# WORK TO DO
Convert the portion of the entries below that begins with the line containing "This screenshot has width=668, height=499." and ends with the line containing "will (222, 193)." into a Markdown table with the columns Row and Line. Number each line in the Row column and omit blank lines.

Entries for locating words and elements
-------

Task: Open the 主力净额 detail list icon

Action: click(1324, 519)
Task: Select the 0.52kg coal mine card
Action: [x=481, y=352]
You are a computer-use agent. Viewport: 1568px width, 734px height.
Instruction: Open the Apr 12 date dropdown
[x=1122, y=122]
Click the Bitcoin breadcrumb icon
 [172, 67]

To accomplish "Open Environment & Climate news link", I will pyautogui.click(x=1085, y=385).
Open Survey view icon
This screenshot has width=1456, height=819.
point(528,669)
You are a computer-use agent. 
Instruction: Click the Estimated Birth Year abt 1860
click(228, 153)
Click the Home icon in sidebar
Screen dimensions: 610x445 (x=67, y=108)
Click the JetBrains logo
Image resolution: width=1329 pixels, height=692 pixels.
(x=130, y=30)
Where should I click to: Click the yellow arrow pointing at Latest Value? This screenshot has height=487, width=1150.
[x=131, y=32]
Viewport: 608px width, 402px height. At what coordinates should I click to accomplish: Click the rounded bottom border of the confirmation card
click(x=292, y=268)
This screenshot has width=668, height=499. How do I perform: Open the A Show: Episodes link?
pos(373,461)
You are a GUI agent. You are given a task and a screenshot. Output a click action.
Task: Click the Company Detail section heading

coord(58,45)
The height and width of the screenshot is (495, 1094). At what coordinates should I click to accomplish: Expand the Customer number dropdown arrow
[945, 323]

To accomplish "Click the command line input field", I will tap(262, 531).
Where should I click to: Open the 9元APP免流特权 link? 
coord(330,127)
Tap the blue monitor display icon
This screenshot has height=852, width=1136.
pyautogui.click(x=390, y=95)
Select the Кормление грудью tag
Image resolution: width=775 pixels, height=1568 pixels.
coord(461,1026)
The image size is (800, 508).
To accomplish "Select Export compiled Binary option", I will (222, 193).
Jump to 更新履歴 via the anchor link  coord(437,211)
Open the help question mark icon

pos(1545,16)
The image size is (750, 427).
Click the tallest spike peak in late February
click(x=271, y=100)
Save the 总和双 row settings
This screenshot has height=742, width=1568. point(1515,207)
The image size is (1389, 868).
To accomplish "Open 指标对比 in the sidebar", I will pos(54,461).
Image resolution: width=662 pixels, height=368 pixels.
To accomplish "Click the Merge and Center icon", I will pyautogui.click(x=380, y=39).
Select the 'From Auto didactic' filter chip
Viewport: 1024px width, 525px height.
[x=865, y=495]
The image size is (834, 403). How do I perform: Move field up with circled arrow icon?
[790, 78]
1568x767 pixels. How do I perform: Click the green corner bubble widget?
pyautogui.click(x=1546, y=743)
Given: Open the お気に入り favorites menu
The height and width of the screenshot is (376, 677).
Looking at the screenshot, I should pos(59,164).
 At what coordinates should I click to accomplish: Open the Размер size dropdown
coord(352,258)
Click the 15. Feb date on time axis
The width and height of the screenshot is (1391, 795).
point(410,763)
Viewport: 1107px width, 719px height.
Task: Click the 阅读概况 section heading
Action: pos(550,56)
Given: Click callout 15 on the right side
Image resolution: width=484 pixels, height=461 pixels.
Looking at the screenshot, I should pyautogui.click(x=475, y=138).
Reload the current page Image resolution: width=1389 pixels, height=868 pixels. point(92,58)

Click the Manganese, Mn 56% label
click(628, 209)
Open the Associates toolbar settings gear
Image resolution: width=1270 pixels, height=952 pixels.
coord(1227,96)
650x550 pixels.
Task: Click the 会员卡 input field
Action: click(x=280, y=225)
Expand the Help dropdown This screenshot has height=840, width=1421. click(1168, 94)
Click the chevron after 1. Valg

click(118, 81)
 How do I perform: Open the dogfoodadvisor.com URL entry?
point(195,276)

-------

# RESPONSE TO THIS EXERCISE
| Row | Line |
|---|---|
| 1 | This screenshot has width=668, height=499. How do I perform: Open the A Show: Episodes link? |
| 2 | pos(373,461) |
| 3 | You are a GUI agent. You are given a task and a screenshot. Output a click action. |
| 4 | Task: Click the Company Detail section heading |
| 5 | coord(58,45) |
| 6 | The height and width of the screenshot is (495, 1094). At what coordinates should I click to accomplish: Expand the Customer number dropdown arrow |
| 7 | [945, 323] |
| 8 | To accomplish "Click the command line input field", I will tap(262, 531). |
| 9 | Where should I click to: Open the 9元APP免流特权 link?  |
| 10 | coord(330,127) |
| 11 | Tap the blue monitor display icon |
| 12 | This screenshot has height=852, width=1136. |
| 13 | pyautogui.click(x=390, y=95) |
| 14 | Select the Кормление грудью tag |
| 15 | Image resolution: width=775 pixels, height=1568 pixels. |
| 16 | coord(461,1026) |
| 17 | The image size is (800, 508). |
| 18 | To accomplish "Select Export compiled Binary option", I will (222, 193). |